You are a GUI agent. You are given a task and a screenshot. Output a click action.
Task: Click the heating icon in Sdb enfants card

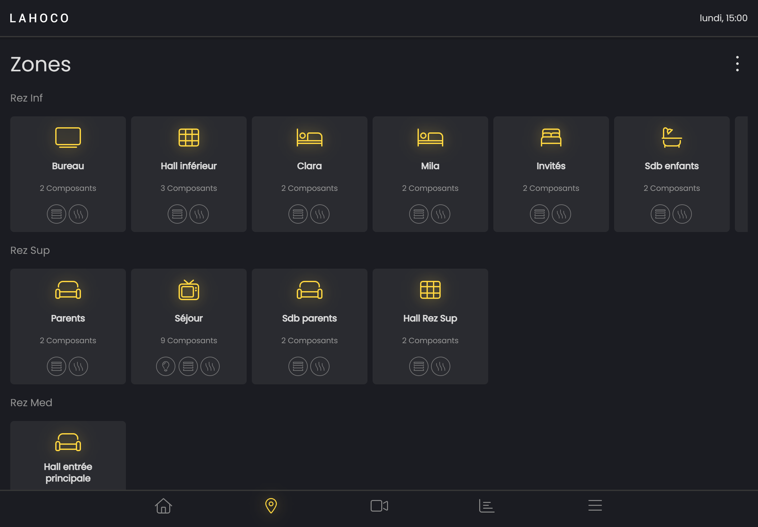[682, 214]

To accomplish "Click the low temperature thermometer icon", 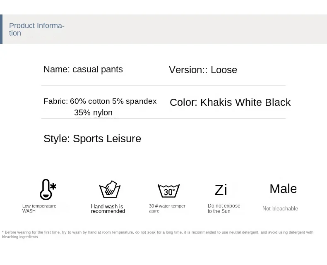I will tap(47, 190).
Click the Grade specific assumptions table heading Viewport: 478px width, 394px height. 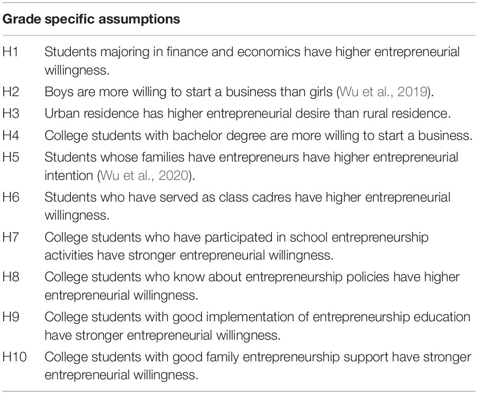tap(91, 19)
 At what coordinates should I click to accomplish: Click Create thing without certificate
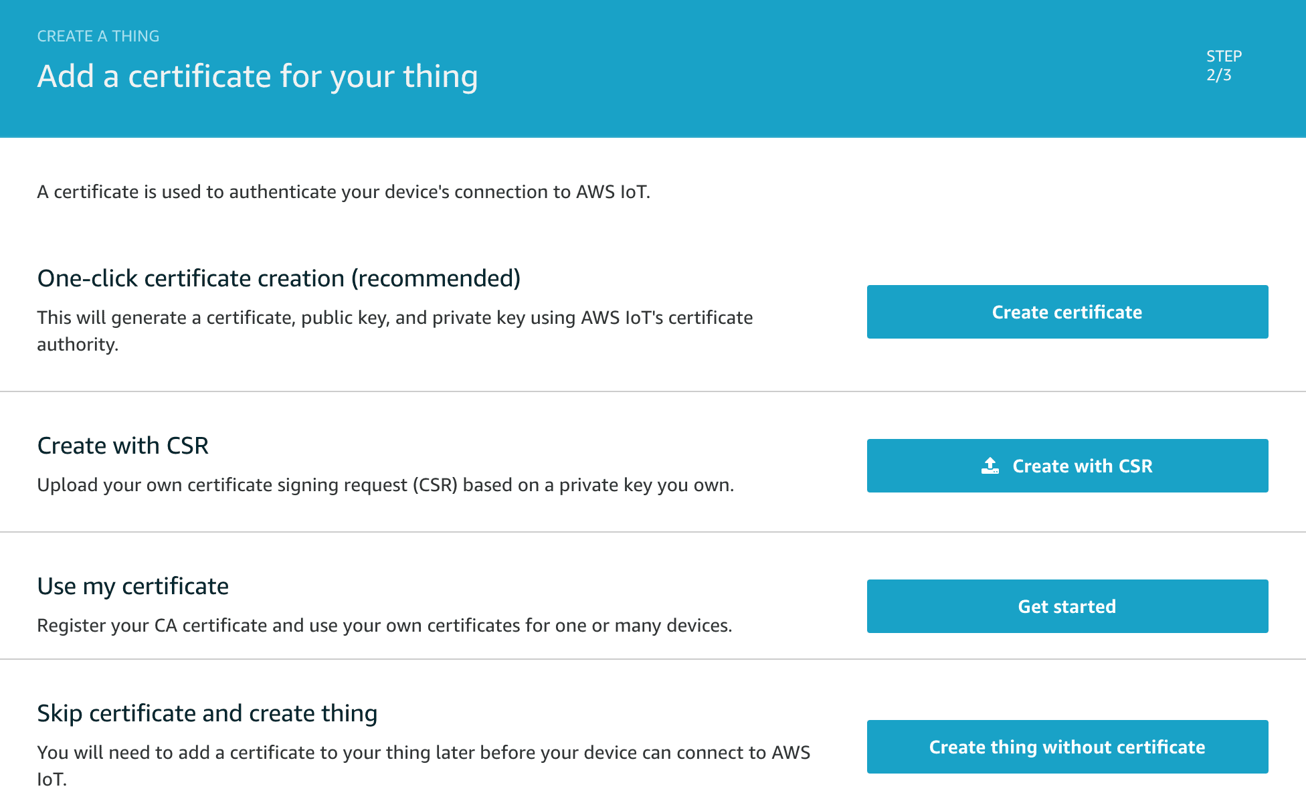point(1066,747)
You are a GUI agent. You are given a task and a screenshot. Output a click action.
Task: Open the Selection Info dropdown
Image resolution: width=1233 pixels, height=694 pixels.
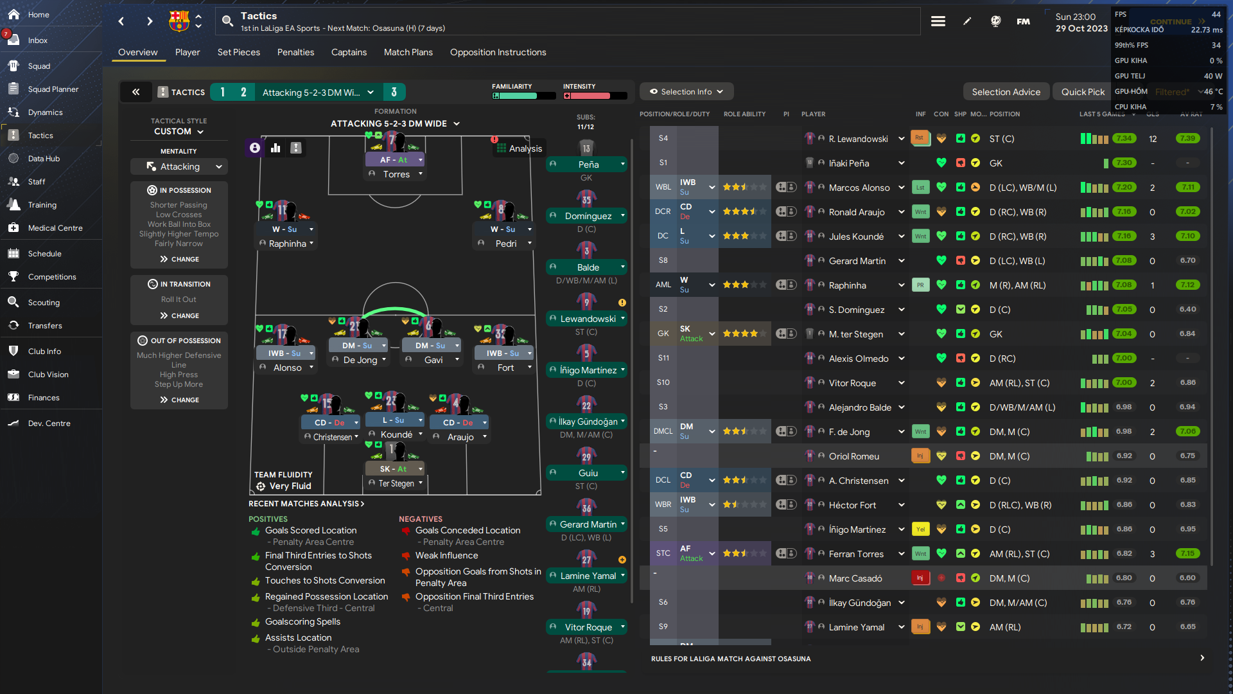point(686,92)
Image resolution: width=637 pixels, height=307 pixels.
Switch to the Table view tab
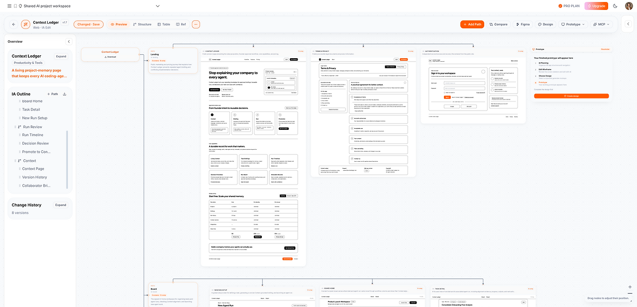coord(163,24)
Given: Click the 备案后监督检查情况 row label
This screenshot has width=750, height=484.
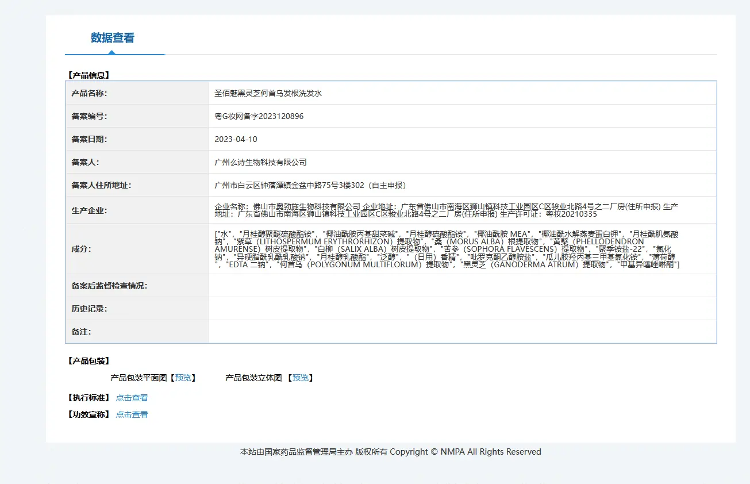Looking at the screenshot, I should (109, 286).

***

§ **Goal of the exercise**: Turn everything from the line containing "Given: Click the 备案后监督检查情况 row label" down to the end of the entries into a JSON list of strings, one per line, skipping blank lines. Leave the pictures out.

§ **Solution to the exercise**:
[
  "Given: Click the 备案后监督检查情况 row label",
  "This screenshot has width=750, height=484.",
  "Looking at the screenshot, I should (109, 286)."
]